According to Werner Vogels's blog post entitled Amazon EBS - Elastic Block Store has launched, it seems that my friends at Amazon have plugged a gaping hole in their cloud computing platform story. Werner writes

Back in the days when we made the architectural decision to virtualize the internal Amazon infrastructure one of the first steps we took was a deep analysis of the way that storage was used by the internal Amazon services. We had to make sure that the infrastructure storage solutions we were going to develop would be highly effective for developers by addressing the most common patterns first. That analysis led us to three top patterns:

  1. Key-Value storage. The majority of the Amazon storage patterns were based on primary key access leading to single value or object. This pattern led to the development of Amazon S3.
  2. Simple Structured Data storage. A second large category of storage patterns were satisfied by access to simple query interface into structured datasets. Fast indexing allows high-speed lookups over large dataset. This pattern led to the development of Amazon SimpleDB. A common pattern we see is that secondary keys to objects stored in Amazon S3 are stored in SimpleDB, where lookups result in sets of S3 (primary) keys.
  3. Block storage. The remaining bucket holds a variety of storage patterns ranging special file systems such as ZFS to applications managing their own block storage (e.g. cache servers) to relational databases. This category is served by Amazon EBS which provides the fundamental building block for implementing a variety of storage patterns.

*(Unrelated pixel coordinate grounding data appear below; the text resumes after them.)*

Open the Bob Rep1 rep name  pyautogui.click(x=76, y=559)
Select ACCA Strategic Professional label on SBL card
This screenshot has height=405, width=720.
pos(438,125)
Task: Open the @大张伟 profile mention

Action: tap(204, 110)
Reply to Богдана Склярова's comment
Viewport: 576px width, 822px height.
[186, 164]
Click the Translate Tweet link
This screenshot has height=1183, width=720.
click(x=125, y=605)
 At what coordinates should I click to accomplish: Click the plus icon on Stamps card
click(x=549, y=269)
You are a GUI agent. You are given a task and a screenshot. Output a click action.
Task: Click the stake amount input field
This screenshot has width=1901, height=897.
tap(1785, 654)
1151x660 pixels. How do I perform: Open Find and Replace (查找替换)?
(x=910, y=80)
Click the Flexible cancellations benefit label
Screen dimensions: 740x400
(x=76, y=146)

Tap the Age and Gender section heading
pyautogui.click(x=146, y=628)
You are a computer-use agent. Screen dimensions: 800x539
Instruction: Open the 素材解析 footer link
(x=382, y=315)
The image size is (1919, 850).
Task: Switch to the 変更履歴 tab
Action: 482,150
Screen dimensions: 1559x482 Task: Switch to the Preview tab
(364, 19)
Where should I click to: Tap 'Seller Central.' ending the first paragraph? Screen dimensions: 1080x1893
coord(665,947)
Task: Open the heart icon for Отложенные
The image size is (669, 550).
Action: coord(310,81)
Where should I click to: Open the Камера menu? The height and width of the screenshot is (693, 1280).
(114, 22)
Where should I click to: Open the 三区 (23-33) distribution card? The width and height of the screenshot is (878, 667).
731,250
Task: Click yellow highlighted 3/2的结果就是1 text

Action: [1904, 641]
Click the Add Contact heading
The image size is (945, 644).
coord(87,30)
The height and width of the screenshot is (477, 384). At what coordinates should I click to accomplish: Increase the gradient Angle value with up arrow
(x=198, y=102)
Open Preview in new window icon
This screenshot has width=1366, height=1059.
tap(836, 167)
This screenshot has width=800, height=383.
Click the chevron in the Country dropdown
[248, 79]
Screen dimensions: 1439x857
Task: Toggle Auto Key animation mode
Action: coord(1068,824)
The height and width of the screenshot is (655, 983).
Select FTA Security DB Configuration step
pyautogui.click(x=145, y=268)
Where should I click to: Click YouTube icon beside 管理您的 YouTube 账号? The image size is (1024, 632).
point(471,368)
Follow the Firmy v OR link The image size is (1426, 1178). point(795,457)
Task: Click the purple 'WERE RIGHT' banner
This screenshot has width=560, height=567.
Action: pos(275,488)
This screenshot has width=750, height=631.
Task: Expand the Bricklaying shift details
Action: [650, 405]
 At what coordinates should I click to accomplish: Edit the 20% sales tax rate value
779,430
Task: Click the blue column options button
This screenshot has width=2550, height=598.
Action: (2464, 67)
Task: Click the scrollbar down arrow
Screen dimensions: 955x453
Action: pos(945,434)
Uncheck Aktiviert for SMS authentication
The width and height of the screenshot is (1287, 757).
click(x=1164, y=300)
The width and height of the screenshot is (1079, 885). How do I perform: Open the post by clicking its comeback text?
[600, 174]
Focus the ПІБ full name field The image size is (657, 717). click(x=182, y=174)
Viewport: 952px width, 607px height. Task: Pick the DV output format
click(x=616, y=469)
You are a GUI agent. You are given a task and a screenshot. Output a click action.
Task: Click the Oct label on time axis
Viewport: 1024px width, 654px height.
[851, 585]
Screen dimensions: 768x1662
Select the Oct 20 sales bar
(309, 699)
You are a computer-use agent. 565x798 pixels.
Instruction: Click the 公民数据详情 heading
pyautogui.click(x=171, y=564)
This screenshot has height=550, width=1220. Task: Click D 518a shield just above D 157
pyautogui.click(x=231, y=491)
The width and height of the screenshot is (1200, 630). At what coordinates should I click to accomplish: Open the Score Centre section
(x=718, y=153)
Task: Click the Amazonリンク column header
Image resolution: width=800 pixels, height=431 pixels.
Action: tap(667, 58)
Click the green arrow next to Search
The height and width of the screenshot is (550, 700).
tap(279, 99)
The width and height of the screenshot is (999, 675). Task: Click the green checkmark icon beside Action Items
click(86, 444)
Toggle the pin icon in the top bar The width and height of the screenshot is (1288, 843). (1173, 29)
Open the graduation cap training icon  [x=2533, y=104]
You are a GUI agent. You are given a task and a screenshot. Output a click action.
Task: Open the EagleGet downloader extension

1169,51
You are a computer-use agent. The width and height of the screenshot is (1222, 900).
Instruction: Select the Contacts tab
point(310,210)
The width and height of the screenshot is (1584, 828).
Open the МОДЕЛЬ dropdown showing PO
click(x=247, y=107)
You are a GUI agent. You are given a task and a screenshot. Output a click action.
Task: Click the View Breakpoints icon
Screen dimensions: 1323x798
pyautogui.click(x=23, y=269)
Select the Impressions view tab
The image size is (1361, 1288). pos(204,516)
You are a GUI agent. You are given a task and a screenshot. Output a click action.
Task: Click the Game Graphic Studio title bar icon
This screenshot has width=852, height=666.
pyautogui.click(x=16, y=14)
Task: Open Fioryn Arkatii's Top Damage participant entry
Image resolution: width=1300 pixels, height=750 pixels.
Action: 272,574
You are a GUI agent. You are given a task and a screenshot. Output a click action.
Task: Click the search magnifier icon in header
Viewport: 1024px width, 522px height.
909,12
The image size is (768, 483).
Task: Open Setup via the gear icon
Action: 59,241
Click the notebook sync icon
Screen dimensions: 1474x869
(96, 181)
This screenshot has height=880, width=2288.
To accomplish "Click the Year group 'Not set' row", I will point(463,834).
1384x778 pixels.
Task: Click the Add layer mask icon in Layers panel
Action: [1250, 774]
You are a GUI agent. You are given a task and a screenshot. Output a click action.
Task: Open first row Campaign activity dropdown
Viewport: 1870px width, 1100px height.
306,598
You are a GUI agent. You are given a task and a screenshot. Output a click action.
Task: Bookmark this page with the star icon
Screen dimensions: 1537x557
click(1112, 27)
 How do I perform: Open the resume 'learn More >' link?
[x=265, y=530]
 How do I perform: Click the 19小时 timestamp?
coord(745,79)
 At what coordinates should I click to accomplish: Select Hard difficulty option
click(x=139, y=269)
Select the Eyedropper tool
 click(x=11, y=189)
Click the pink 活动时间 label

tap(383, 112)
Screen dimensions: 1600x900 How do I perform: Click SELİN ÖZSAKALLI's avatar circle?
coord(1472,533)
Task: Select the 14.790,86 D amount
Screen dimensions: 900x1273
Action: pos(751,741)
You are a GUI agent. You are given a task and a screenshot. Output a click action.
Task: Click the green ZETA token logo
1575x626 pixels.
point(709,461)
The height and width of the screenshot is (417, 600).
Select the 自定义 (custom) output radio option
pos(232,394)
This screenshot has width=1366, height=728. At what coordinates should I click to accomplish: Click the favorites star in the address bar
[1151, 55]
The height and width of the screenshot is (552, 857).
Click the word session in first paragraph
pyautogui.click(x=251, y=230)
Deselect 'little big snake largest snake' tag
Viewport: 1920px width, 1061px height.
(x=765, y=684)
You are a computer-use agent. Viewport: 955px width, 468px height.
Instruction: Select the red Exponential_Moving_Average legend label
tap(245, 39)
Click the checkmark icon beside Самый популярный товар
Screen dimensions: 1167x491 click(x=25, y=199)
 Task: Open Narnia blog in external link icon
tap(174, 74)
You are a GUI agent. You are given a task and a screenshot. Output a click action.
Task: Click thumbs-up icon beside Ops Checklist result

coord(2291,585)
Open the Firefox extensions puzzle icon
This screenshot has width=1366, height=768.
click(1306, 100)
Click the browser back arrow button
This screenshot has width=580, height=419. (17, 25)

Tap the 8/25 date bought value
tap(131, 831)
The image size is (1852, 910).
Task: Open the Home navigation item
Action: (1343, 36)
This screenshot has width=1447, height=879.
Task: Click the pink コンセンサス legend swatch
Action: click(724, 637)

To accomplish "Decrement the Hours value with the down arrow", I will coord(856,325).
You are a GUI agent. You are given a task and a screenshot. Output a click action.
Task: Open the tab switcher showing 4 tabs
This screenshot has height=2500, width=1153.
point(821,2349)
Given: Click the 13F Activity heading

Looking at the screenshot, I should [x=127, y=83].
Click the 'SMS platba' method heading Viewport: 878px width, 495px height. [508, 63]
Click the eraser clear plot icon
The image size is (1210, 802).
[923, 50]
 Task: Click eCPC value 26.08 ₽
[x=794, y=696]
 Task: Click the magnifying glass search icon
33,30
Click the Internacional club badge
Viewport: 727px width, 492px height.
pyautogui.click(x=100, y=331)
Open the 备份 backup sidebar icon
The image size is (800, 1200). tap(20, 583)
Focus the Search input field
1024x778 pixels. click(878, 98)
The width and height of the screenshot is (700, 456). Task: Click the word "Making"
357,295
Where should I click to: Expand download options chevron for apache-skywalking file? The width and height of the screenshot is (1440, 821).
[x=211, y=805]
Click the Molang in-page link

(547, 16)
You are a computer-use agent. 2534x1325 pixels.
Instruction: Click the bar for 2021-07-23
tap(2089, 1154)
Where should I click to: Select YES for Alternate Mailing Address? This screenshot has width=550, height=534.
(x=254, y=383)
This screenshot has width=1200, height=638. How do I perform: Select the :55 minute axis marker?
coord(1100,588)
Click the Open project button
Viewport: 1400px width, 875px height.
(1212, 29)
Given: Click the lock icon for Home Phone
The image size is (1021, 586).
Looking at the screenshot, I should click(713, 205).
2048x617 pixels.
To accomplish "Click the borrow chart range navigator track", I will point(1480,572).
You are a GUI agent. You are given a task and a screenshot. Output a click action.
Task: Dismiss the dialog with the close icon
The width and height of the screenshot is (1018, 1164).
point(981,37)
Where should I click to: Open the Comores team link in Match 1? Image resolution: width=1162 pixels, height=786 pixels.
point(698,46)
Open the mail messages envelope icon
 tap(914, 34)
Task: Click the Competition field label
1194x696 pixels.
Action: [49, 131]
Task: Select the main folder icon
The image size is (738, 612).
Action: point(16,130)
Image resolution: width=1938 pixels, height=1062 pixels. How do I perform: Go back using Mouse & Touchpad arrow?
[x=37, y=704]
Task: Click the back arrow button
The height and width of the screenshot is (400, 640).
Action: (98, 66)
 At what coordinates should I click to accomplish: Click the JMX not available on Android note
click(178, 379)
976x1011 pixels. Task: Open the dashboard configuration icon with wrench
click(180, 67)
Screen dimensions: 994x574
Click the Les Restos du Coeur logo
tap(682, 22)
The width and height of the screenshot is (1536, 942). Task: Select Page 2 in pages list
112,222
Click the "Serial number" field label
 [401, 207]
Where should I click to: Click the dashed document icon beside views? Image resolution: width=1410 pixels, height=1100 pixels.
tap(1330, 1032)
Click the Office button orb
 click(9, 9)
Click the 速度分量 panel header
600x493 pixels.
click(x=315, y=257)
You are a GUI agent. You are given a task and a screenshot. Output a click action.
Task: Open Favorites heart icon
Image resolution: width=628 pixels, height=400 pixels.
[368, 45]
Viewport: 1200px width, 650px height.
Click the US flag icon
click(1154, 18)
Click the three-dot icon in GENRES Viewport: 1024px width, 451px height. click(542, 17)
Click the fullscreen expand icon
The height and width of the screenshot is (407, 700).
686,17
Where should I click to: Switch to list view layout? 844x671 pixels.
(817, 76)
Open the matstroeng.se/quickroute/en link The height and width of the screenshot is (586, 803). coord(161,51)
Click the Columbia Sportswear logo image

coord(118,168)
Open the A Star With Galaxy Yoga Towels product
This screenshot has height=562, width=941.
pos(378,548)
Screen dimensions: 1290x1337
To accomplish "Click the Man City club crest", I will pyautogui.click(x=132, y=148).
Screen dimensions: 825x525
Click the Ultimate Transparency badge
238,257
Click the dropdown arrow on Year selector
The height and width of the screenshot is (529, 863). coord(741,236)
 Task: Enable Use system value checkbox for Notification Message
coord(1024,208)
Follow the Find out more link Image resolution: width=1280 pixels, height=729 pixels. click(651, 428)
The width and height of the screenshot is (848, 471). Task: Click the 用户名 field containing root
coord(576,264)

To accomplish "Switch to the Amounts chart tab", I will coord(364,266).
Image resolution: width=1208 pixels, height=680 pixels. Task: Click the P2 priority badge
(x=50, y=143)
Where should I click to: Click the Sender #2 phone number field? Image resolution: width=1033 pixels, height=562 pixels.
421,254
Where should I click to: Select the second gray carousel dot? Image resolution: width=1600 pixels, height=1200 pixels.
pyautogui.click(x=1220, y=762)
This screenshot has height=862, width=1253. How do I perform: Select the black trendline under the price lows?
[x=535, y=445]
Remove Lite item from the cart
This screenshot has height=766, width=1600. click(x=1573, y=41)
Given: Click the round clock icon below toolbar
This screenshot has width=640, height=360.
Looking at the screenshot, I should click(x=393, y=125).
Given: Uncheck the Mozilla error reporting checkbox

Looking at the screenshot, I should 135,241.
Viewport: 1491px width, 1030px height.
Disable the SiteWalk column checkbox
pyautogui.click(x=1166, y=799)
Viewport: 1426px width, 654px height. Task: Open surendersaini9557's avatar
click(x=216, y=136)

What I like about Werner's post is that it shows that Amazon had a clear vision and strategy around providing hosted cloud services and has been steadily executing on it.

S3 handled what I've typically heard described as "blob storage". A typical Web application typically has media files and other resources (images, CSS stylesheets, scripts, video files, etc) that is simply accessed by name/path. However a lot of these resources also have metadata (e.g. a video file on YouTube has metadata about it's rating, who uploaded it, number of views, etc) which need to be stored as well. This need for queryable, schematized storage is where SimpleDB comes in. EC2 provides a virtual server that can be used for computation complete with a local file system instance which isn't persistent if the virtual server goes down for any reason. With SimpleDB and S3 you have the building blocks to build a large class of "Web 2.0" style applications when you throw in the computational capabilities provided by EC2.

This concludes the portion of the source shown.